Question

C4H8 (g) + O2 (g) -> CO2 (g) + H2O (g)
Give ∆HR = -1255 KJ and
Hf of CO2 = -394 KJ/mol, H2O = -241 KJ/mol
a) Find Hf of C4H8
b) Find heat of reaction given by 51.9 g of C4H8 (g)
The thing I am not sure is about is the Delta Hr... Since it's given in Joules, should I also change it to KJ/mol or not?

Answer 1

are you okay with a)?

For b) -1255 kJ/mol is already in kJ/mol. you just need to convert the mass given to moles then multiply.

Answer 2

Well for a) I added the products up, and used Delta H = Products - reactants
So -635 - Hr = -1255
-Hr = -620
Hr = 620
The thing is, I am not sure if that's correct, considering -1255 is given in KJ and not in KJ/mol... Do I just have to divide it by the equation's moles, which totals to 4 or something?

for b)
isn't -1255 for the whole equation and not just C4H8? Or am I missing something?

Answer 3

i'm not sure what you're doing for a)

the equation is right but your set up is not.

it should be \(-1255 kJ= (H^{butane}_f)-[(4*(-394 ~kJ/mol))+(4*(-241~kJ/mol))]\)

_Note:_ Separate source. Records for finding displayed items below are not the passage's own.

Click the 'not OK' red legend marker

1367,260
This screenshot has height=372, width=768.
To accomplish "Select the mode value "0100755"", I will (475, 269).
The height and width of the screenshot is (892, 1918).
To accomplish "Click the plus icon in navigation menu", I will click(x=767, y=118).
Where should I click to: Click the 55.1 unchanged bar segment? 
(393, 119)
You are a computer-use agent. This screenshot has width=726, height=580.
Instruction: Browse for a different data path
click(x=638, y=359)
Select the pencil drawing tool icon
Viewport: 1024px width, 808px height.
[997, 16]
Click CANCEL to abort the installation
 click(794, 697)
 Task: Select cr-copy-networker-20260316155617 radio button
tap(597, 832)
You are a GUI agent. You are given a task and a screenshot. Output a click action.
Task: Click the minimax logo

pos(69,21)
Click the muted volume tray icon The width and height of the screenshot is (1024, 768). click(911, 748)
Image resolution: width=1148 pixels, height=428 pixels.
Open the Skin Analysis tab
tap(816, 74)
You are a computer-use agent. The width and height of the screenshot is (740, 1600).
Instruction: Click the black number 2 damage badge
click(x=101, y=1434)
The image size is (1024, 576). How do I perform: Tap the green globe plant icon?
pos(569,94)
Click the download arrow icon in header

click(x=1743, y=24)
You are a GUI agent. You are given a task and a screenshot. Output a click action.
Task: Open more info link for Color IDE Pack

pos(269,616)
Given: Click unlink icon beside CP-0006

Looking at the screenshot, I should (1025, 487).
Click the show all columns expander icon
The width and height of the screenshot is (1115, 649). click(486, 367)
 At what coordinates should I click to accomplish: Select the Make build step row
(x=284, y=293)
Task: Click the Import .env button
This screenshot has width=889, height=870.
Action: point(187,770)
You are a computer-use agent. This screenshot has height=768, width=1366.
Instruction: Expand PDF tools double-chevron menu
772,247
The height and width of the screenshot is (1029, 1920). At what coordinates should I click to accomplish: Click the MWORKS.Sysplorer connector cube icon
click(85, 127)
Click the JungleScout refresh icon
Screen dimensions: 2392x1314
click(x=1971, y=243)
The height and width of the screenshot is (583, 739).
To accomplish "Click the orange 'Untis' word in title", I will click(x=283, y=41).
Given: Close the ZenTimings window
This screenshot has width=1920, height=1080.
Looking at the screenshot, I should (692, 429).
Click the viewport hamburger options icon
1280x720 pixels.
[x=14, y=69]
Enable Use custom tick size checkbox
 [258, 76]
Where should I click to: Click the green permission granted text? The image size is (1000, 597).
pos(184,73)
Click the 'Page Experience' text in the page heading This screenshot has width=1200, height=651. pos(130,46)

then solve for \(H^{butane}_f\).

for b) yes it's for the whole equation, but it's in terms of the "normalized" moles, you would have to divide the moles of butane by it's stoichiometric coefficient before multiplying by -1255 kJ/mol, but since it's coefficient is 1, then you can skip that.

Answer 4

i just realized i put the reactants in place where the products should be and viceversa.

the equation should actually be:

\(−1255kJ=[(4∗(−394 kJ/mol))+(4∗(−241 kJ/mol))]-(H^{butane}_f)\)

Answer 5

Ah ha. But why doesn't it matter that the KJ is on one side and I am subtracting/adding the KJ/mol? Or... Did you multiply the 4 as in that's all the moles?
IF you did, aren't the Hf fo those specific substance? ARRGH... I am confused.
Whatever, so I can find the KJ of Butane by using that, which is
-1255 KJ = -2540KJ - Hf Butane
Hf butane = -1285KJ

and for b)
51.5g butane = 0.920 Moles of butane x -1255 KJ/mol = 1154 KJ produced by butane

So that's that, right?

Answer 6

it should be "kJ/mol" because \(H_{rxn}\) is in units per mole.

the 4's come from the stoichiometric coefficients in the balanced chemical equation.

The Hf's are specific to those substances, not sure what i wrote that would make you think otherwise.

b) is fine, except for the sign on your final answer (it should be negative).

Answer 7

Sorry, just kind of new to this concept... Although I learned what to do in class, I am not too sure what they mean individually. like Hf = heat formation, means that's the energy required for the equation to happen, right?
But then what's the KJ/mol suppose to represent? The amount of KJ needed to move them or something?

Why do I have to multiply the Hf by the stoichiometric coefficient? What's the reason for that?

Answer 8

the enthalpy of formation is the energy necessary to "make" the molecule essentially "from scratch", as in from elements, C, H etc.

These values are standards calculated, and as all standards are, they are in units of energy per mole.

You multiply by the coefficients because you need to account for the number of molecules/moles in the chemical equation since these values are per mole.

Answer 9

i should mention that the enthalpy values for the heat of formation are the bond energies that result form making said bonds.

Answer 10

Uh... I still can't intuitionally get why we need to multiply by the moles in the whole equation. I understand that the equation is describing what's happening with each mole of substance, and that the heat formation... Wouldn't the Heat Formation of the products just be for them? Why do I have to multiply by 4 if it's just for them?

Answer 11

C4H8 (g) + 4O2 (g) -> 4CO2 (g) + 4H2O (g)

because you're forming 4 moles and the value you have (Hf) is per one mole.

Answer 12

like if you had: 1 bag of flour + water -> 4 cupcakes + 4 cookies

if each cupcake took 50 kJ to make and you made 4, you'd need to multiply 4 by 50 kJ.

Answer 13

OH! So it wasn't balanced... Thank you very much! You are simply the best.